Return every line of the data below that contains the word "Open". Case counts.

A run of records
******

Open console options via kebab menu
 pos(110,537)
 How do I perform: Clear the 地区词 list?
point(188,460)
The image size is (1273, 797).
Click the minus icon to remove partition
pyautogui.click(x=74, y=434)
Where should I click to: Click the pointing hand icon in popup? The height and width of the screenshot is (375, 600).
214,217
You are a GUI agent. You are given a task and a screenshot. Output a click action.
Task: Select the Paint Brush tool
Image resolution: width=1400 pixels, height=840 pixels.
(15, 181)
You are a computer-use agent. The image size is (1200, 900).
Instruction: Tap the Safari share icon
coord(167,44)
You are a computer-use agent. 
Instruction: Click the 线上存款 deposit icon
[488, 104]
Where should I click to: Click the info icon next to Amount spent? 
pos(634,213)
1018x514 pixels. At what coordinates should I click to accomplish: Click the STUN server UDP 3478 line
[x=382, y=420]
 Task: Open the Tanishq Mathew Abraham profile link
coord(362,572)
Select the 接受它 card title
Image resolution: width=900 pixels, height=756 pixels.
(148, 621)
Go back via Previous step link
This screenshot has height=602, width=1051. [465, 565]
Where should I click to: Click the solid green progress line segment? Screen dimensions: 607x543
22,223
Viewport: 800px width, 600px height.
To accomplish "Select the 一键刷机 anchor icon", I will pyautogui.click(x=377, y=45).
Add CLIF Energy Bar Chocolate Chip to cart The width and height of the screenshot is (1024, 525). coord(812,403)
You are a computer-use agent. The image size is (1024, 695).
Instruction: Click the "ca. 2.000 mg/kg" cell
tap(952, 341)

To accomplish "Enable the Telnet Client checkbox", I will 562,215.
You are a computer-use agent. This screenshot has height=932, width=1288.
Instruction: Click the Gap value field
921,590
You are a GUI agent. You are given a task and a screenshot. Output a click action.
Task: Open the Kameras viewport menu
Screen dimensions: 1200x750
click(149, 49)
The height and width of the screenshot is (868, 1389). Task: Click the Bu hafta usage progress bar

******

■ Task output
Open console options via kebab menu
 Task: Open the Tanishq Mathew Abraham profile link
Task: Open the Kameras viewport menu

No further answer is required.